Outside the church, families placed dozens of photographs with the names of those killed. Exiled Nicaraguan media reported parallel activities in the listed U.S. cities. In Miami, Auxiliary Bishop of Managua Silvio Báez, who lives in exile in the United States, spoke at Santa Ágatha church. He recalled that a criminal dictatorship responded to the April 2018 protests with violence, repressing and killing hundreds of Nicaraguans.
At that event, several organizations signed a 13-point proclamation. They asked the Organization of American States, the United Nations, the United States and the European Union to support a democratic transition in Nicaragua. The Inter-American Commission on Human Rights issued a statement on the anniversary. It condemned ongoing human rights violations in Nicaragua and called on the government to restore the rule of law, stop repression, release political prisoners immediately and end impunity.

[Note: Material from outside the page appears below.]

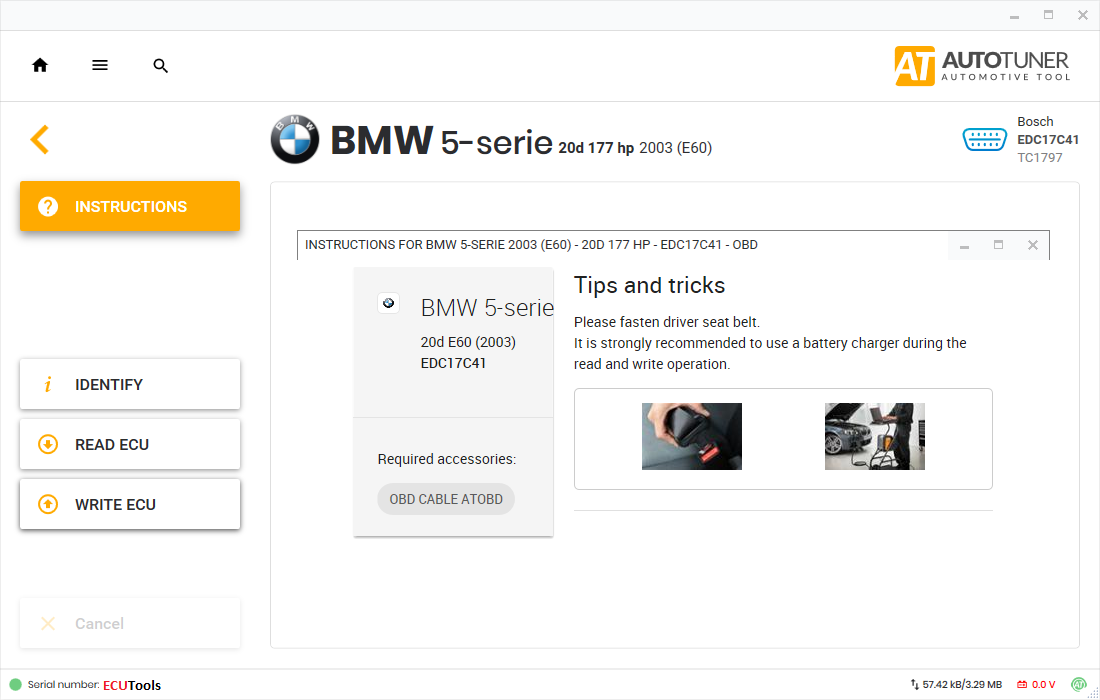
Task: Click the search magnifier icon
Action: [x=160, y=66]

Under the Ortega-Murillo government, hundreds of thousands of Nicaraguans have gone into exile. The list includes politicians, intellectuals, religious leaders, students, social activists and journalists. Some were expelled in recent years and stripped of their Nicaraguan nationality.
Ortega and Murillo have described the 2018 demonstrations as a U.S.-backed coup attempt. The United States and other governments view the Ortega administration as a dictatorship and have imposed sanctions on Ortega, Murillo, their children, military officers, police commanders and other officials.

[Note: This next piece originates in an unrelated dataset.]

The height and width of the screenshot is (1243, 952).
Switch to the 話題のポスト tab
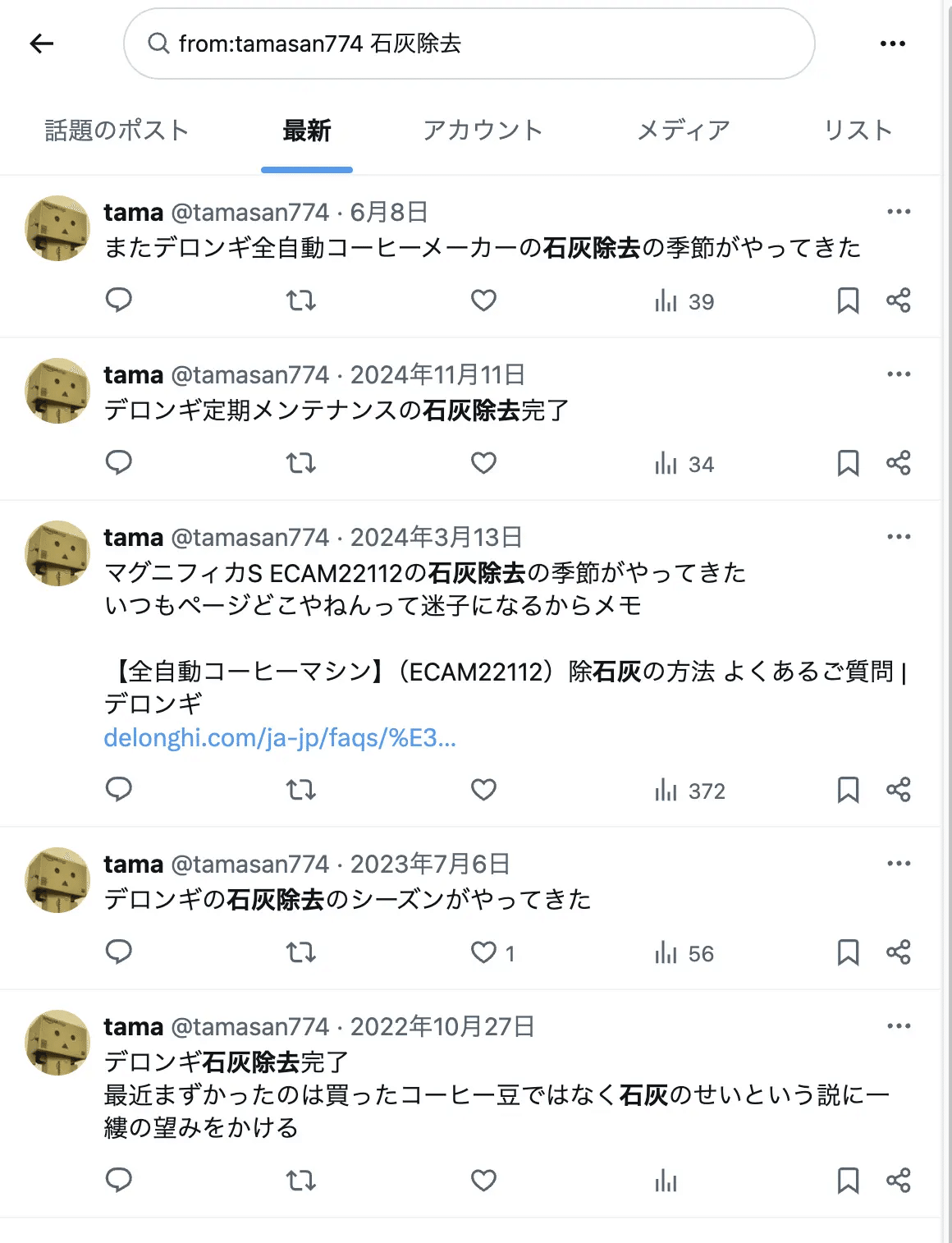click(x=117, y=131)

Ortega, now 80, first governed Nicaragua in the 1980s. After years in opposition, he won the presidency again in 2007 and has held power since through elections widely questioned by the international community. The weekend commemorations kept the focus on memory and accountability. Families and organizations repeated the same message across borders: the victims of 2018 have not been forgotten, and the demand for justice remains.